What do people “value” more? Their own lives/health or education and all its benefits. I think the answer is clearly that people will pay more to save their lives than they will to enhance their minds/their children’s minds.
Then, of course, you have the awful medical school model which nearly bankrupts students before they ever make a dime, puts them into indentured servitude, and has little or nothing to do with attending to patients and everything to do with medical technology and a mechanical model of illness.
I’m supportive of Docs earning a good living and think they should be on the upper end of the pay scale given the importance of their work. I also think the system is broken not just at the end user level, but at the training and development level, including screening who should become a doc o begin with.
Thats what the numbers say to me.
Can’t help it. Some know that I lost my family when I was very young, seven….lost my mom and two brothers and a sister. I was the oldest. My family was there for me when and how they could be but they too were in shock, complete and utter shock and as I traveled my own river of life it was my teachers who came for my spirit, my soul, and my mind and they wrestled it free from the quiet trauma.

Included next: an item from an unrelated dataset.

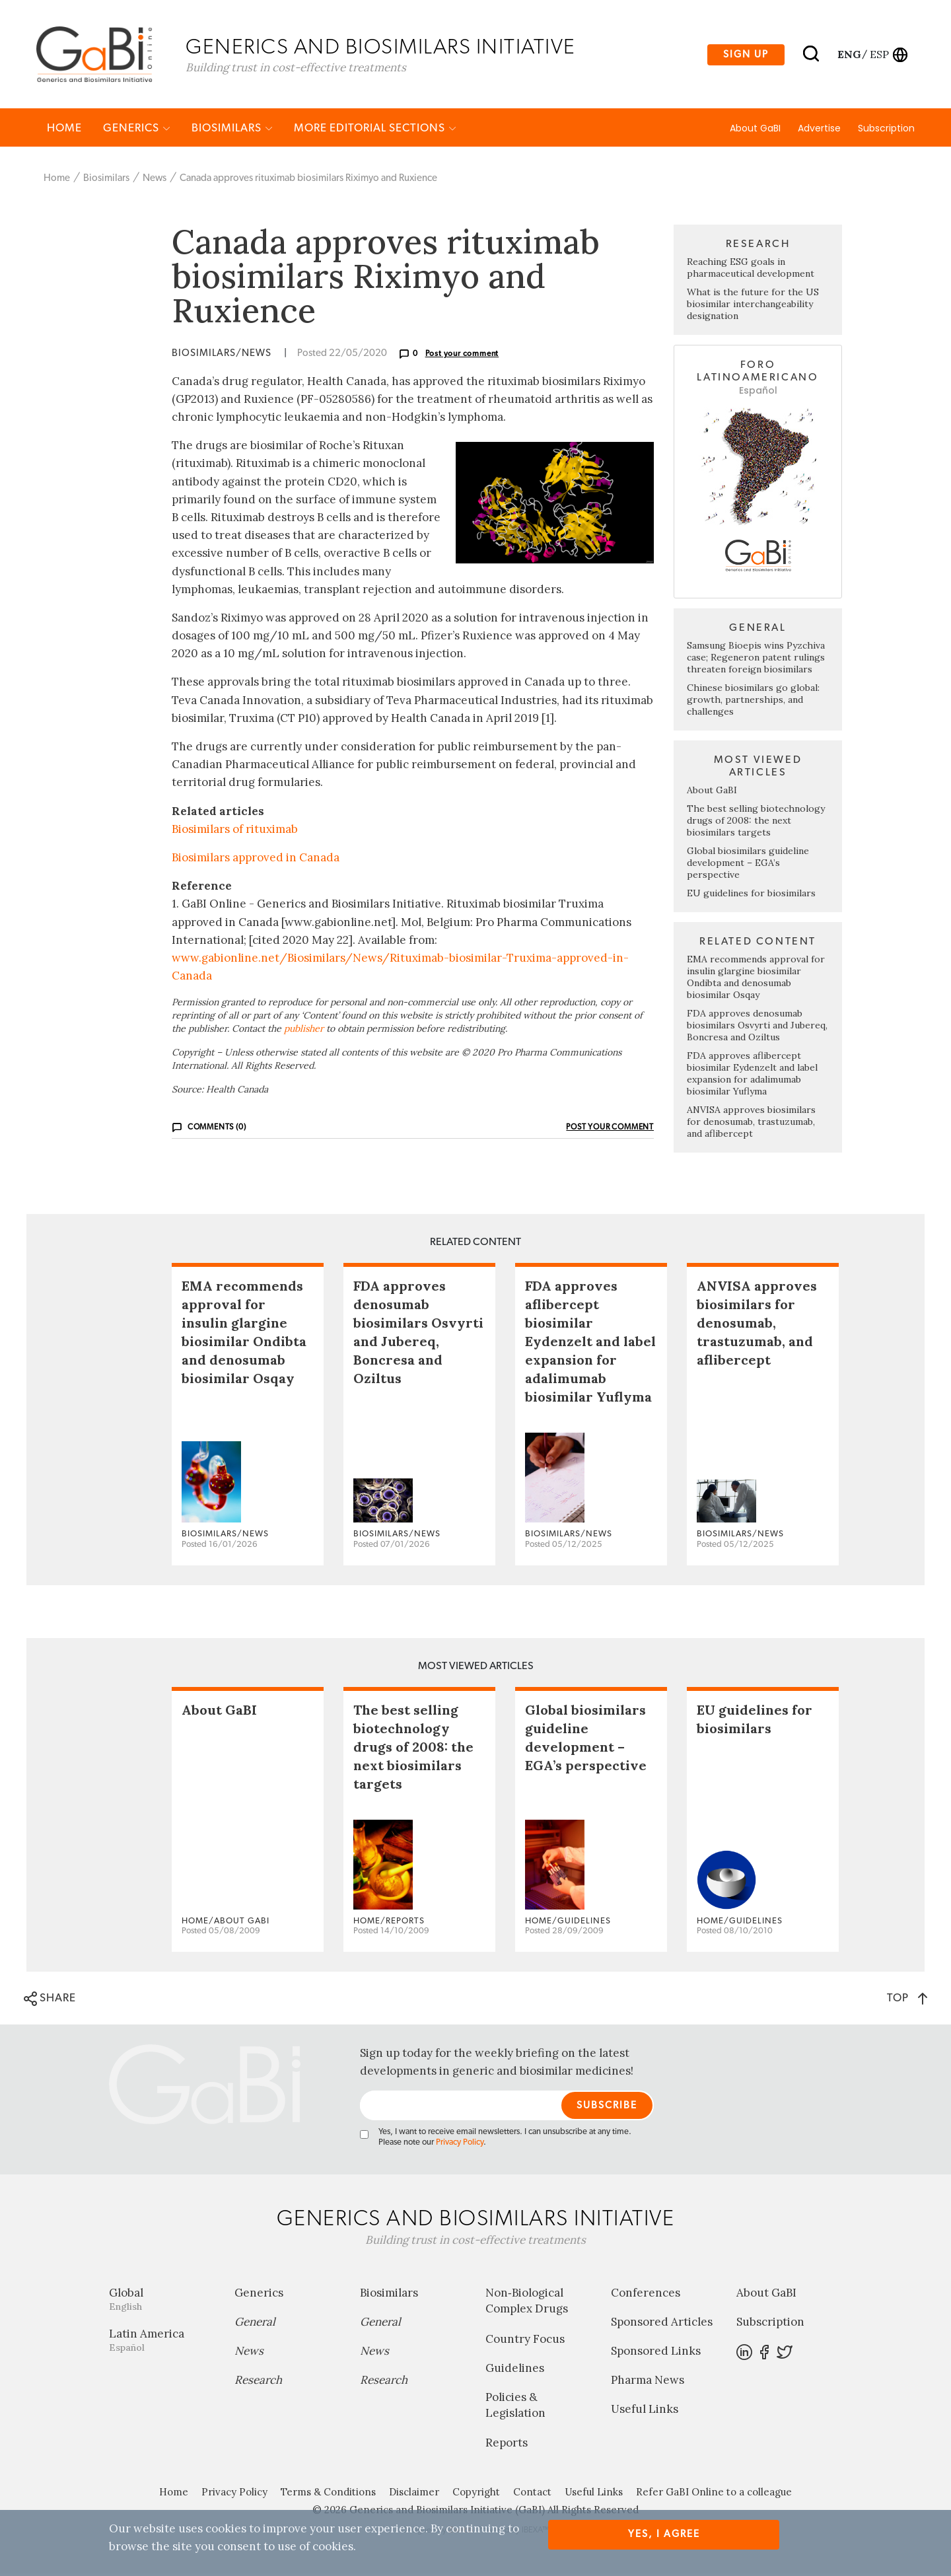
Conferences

It was my fifth grade teacher that broke through the underbrush and by sixth grade I was in a district school for gifted students. His name was William Mays and of all things he was black. Grandma Vera always said he was my Willie Mays. He later became principle of Queen Palmer Elementary in Colorado Springs and played a very large role in district 11. Someday when I cross over I know he is going to be one of those first people waiting for me. I wish my Willie Mays would have made a million dollars because he certainly deserved it……jeez, now I’m crying!

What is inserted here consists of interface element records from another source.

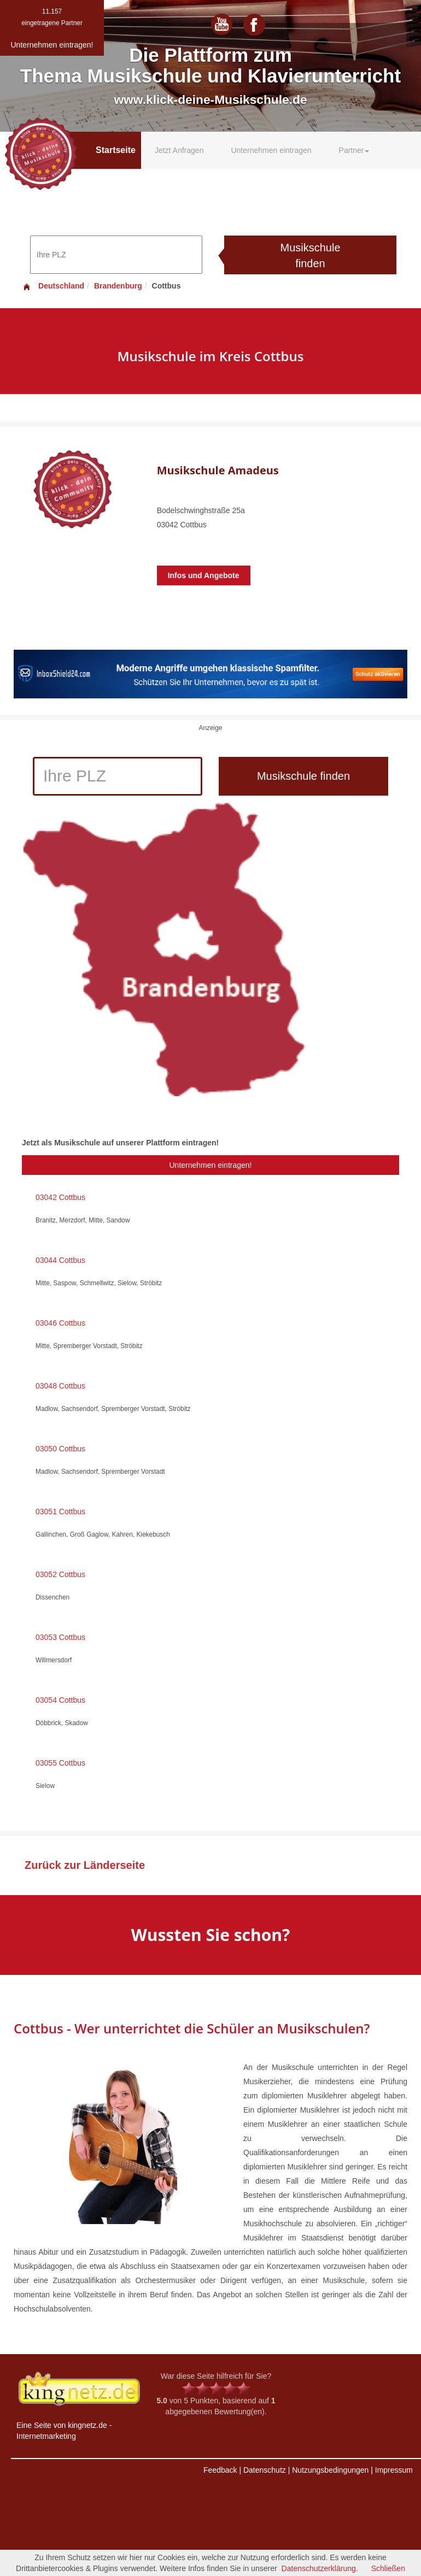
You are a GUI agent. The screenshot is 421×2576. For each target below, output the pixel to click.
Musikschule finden (310, 255)
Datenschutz (264, 2470)
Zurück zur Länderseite (85, 1865)
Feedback (220, 2470)
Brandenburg (118, 285)
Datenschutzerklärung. (320, 2568)
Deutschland (53, 285)
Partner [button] (354, 150)
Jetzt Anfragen (179, 150)
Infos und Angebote (203, 575)
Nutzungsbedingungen (330, 2470)
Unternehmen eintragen (271, 150)
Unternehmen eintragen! (210, 1165)
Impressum (394, 2470)
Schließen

Both of these professions are not suited to this ‘market’ system. Doctors are wrapped up in health for profit which is an oxymoron, they have ceased in many cases to be healers, and have become drug pushers and operators of machines that go ping. First do no harm, and ethics, are tossed aside in a system who’s main mission is profit. They have lost their art.
Teachers suffer the other way, they too are nurturers and should be well paid. The are shockingly underpaid. no one becomes a teacher to get rich. They are entrusted with educating our children and developing young minds to learn, and have been relegated to cranking out competitive worker clones for the corps. instead of critical thinker with humanistic values.
So for me it shows that our values are skewed so far in the direction of profit and greed that our society no longer thinks, of these services, arts, and skills as valuable enough to reward fairly. Heath care is paid because we have too, it’s a form of extortion. Teachers who rely on the community for pay get stiffed, and embroiled in programs that try to stifle their gifts. As both professions deal with the mind, body and spirit i feel that their pay reflects our disregard for anything other then Mammon.
I am surprised that Sweden’s teachers are so low on the scale. Is it because it’s socialistic and therefore not so out of kilter?